По крайней мере, думает она, круг ее чтения — не какие-нибудь детективы или любовные романы. По крайней мере, она развивает свой интеллект. Сейчас она читает Вирджинию Вулф, подряд, книгу за книгой, и потрясена этой женщиной, ее блеском, ее своеобразием, ее бездонной печалью и тем, что, несмотря на свой дар, она все-таки положила камень в карман пальто и вошла в реку. Лоре нравится думать (это один из ее самых больших секретов), что и в ней самой тоже есть искра незаурядности, толика величия, хотя она сознает, что подобные сладкие подозрения как некие маленькие бутоны живут чуть ли не в каждом человеке, живут и так и умирают не раскрывшись. Толкая тележку в супермаркете или сидя под феном в парикмахерской, она спрашивает себя, а не думают ли и все другие женщины примерно то же самое: вот великая душа, познавшая скорби и радости, вот женщина, которой полагалось бы находиться совсем не здесь, добровольно занимается такими обыденными и, в сущности, такими дурацкими вещами: выбирает помидоры, сушит волосы в парикмахерской, ибо в этом ее долг и творчество. Потому что мир устоял, война закончилась, и наша задача — заводить семьи, рожать и растить детей, создавать не просто книги или картины, а новую, гармоничную вселенную, в которой детям должна быть обеспечена безопасность (если не счастье), а мужчинам, пережившим немыслимые ужасы, сражавшимся храбро и умело, — светлые гостиные, запах духов, крахмальные скатерти, салфетки.
Как хорошо! Будто окунаешься!
Лора вылезает из кровати в белое, жаркое июньское утро. Она слышит, как ее муж хлопочет внизу. Алюминиевая крышка целуется с краем кастрюли.

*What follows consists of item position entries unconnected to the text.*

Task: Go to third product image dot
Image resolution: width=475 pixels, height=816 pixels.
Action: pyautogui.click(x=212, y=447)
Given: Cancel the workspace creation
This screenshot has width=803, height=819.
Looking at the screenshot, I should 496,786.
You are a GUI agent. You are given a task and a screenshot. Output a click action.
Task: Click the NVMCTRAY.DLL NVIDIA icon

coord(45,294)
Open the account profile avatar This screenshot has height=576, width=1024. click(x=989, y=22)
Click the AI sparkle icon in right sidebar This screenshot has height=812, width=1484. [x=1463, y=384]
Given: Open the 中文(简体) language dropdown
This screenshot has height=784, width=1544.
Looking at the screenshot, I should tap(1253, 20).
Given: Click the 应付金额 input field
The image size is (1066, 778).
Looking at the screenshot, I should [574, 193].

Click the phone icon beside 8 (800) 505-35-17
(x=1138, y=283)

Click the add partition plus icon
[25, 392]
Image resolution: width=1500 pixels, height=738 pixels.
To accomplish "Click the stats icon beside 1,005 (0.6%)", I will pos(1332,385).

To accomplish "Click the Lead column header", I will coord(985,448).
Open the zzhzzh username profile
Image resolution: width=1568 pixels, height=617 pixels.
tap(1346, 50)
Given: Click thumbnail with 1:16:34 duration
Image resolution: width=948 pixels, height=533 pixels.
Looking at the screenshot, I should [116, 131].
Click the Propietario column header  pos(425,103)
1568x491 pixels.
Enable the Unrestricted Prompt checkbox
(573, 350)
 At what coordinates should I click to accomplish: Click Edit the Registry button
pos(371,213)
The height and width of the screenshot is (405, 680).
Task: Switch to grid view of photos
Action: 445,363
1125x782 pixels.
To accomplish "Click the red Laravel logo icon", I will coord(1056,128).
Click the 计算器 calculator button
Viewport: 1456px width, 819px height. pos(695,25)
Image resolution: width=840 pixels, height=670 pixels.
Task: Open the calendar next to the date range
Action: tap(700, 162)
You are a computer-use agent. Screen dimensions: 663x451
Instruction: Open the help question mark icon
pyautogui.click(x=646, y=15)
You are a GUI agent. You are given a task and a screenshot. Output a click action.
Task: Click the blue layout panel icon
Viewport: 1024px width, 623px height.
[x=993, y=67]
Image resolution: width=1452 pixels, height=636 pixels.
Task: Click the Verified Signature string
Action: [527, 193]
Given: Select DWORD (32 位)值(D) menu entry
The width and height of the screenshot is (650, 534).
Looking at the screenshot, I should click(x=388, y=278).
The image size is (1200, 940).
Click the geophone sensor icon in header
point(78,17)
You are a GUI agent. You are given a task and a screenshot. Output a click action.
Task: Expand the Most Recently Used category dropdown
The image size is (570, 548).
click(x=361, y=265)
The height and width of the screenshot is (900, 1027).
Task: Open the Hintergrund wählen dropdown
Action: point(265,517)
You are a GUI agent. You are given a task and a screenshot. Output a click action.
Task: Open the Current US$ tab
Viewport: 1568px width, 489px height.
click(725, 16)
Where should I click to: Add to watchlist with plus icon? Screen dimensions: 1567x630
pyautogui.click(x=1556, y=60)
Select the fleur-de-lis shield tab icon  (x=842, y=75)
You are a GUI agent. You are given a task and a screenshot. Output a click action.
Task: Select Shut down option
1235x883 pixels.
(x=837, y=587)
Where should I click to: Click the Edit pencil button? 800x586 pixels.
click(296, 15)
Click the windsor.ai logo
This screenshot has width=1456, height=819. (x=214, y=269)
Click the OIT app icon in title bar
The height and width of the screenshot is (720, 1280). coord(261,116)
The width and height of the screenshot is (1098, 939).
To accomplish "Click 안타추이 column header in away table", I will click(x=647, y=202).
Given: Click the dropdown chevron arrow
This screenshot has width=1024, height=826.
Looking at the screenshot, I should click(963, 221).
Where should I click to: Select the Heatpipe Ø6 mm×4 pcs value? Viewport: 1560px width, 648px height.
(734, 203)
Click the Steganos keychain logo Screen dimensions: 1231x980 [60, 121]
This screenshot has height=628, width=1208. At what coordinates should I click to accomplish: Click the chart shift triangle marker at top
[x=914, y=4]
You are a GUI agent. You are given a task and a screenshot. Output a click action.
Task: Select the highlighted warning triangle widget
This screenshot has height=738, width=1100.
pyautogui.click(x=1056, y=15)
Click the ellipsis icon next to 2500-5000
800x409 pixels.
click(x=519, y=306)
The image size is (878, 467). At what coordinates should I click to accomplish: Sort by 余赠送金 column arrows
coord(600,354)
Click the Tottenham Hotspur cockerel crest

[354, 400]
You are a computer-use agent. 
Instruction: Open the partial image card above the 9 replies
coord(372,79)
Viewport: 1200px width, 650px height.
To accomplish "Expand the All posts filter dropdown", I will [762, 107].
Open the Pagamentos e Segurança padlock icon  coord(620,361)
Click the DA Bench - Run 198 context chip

Лора берет халат (шениль цвета морской волны), и в комнате возникает коренастый стул — толстенький, только недавно обтянутый плотной бугристой тканью цвета сомон, простеганной шнуром, с оранжево-розовыми пуговицами, образующими ромбовидный узор, и каймой по краю. Один, без халата, поблескивая своей новой яркой обивкой, стул этим солнечным июньским утром, похоже, сам удивлен, что он стул.
Лора чистит зубы, причесывается и спускается вниз. За несколько ступенек до конца лестницы она замирает и прислушивается. Ее вновь охватывает смутное, похожее на сон чувство (причем усиливающееся), что она стоит за кулисами и вот сейчас ей нужно будет выйти на сцену играть в пьесе, которую она почти не репетировала и для которой совершенно неподходяще одета. Да что же это такое, недоумевает она. Ведь на кухне всего-навсего ее муж и маленький сын. Единственное, чего они от нее хотят, — это чтобы она была рядом, ну и, конечно, любила их. Она подавляет желание потихоньку шмыгнуть назад в постель, к книге. Подавляет раздражение, которое вызывает у нее голос мужа, что-то объясняющего Ричи (когда натираешь картофель на терке, бывает похожий звук). Она преодолевает три последние ступеньки, пересекает узкий холл и входит в кухню.